You can run the tests from the root of the cloned repository with the commands:
```bash
python -m pytest -sv ./pytorch_transformers/tests/
python -m pytest -sv ./examples/
```
## Quick tour
Let's do a very quick overview of PyTorch-Transformers. Detailed examples for each model architecture (Bert, GPT, GPT-2, Transformer-XL, XLNet and XLM) can be found in the [full documentation](https://huggingface.co/pytorch-transformers/).
```python
import torch
from pytorch_transformers import *
# PyTorch-Transformers has a unified API
# for 6 transformer architectures and 27 pretrained weights.
# Model | Tokenizer | Pretrained weights shortcut
MODELS = [(BertModel, BertTokenizer, 'bert-base-uncased'),
(OpenAIGPTModel, OpenAIGPTTokenizer, 'openai-gpt'),
(GPT2Model, GPT2Tokenizer, 'gpt2'),
(TransfoXLModel, TransfoXLTokenizer, 'transfo-xl-wt103'),
(XLNetModel, XLNetTokenizer, 'xlnet-base-cased'),
(XLMModel, XLMTokenizer, 'xlm-mlm-enfr-1024')]
# Let's encode some text in a sequence of hidden-states using each model:
for model_class, tokenizer_class, pretrained_weights in MODELS:
# Load pretrained model/tokenizer
tokenizer = tokenizer_class.from_pretrained(pretrained_weights)
model = model_class.from_pretrained(pretrained_weights)
# Encode text
input_ids = torch.tensor([tokenizer.encode("Here is some text to encode")])
with torch.no_grad():
last_hidden_states = model(input_ids)[0] # Models outputs are now tuples
# Each architecture is provided with several class for fine-tuning on down-stream tasks, e.g.
BERT_MODEL_CLASSES = [BertModel, BertForPreTraining, BertForMaskedLM, BertForNextSentencePrediction,
BertForSequenceClassification, BertForMultipleChoice, BertForTokenClassification,
BertForQuestionAnswering]
# All the classes for an architecture can be initiated from pretrained weights for this architecture
# Note that additional weights added for fine-tuning are only initialized
# and need to be trained on the down-stream task
tokenizer = BertTokenizer.from_pretrained('bert-base-uncased')
for model_class in BERT_MODEL_CLASSES:
# Load pretrained model/tokenizer
model = model_class.from_pretrained('bert-base-uncased')
# Models can return full list of hidden-states & attentions weights at each layer
model = model_class.from_pretrained(pretrained_weights,
output_hidden_states=True,
output_attentions=True)
input_ids = torch.tensor([tokenizer.encode("Let's see all hidden-states and attentions on this text")])

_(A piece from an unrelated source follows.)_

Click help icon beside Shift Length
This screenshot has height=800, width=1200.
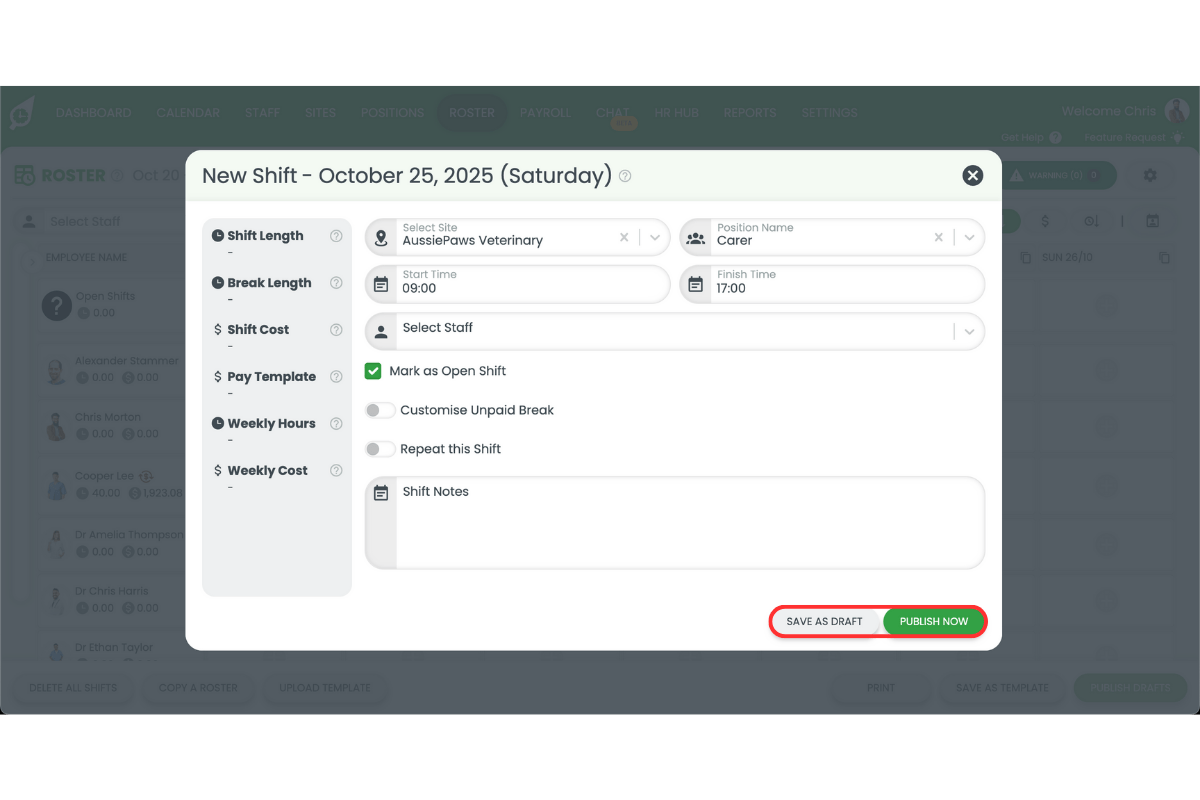tap(336, 236)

all_hidden_states, all_attentions = model(input_ids)[-2:]
# Models are compatible with Torchscript
model = model_class.from_pretrained(pretrained_weights, torchscript=True)
traced_model = torch.jit.trace(model, (input_ids,))
# Simple serialization for models and tokenizers
model.save_pretrained('./directory/to/save/') # save
model = model_class.from_pretrained('./directory/to/save/') # re-load
tokenizer.save_pretrained('./directory/to/save/') # save
tokenizer = tokenizer_class.from_pretrained(pretrained_weights)
# SOTA examples for GLUE, SQUAD, text generation...
```
## Quick tour of the fine-tuning/usage scripts
The library comprises several example scripts with SOTA performances for NLU and NLG tasks:
- `run_glue.py`: an example fine-tuning Bert, XLNet and XLM on nine different GLUE tasks (*sequence-level classification*)
- `run_squad.py`: an example fine-tuning Bert, XLNet and XLM on the question answering dataset SQuAD 2.0 (*token-level classification*)
- `run_generation.py`: an example using GPT, GPT-2, Transformer-XL and XLNet for conditional language generation
- other model-specific examples (see the documentation).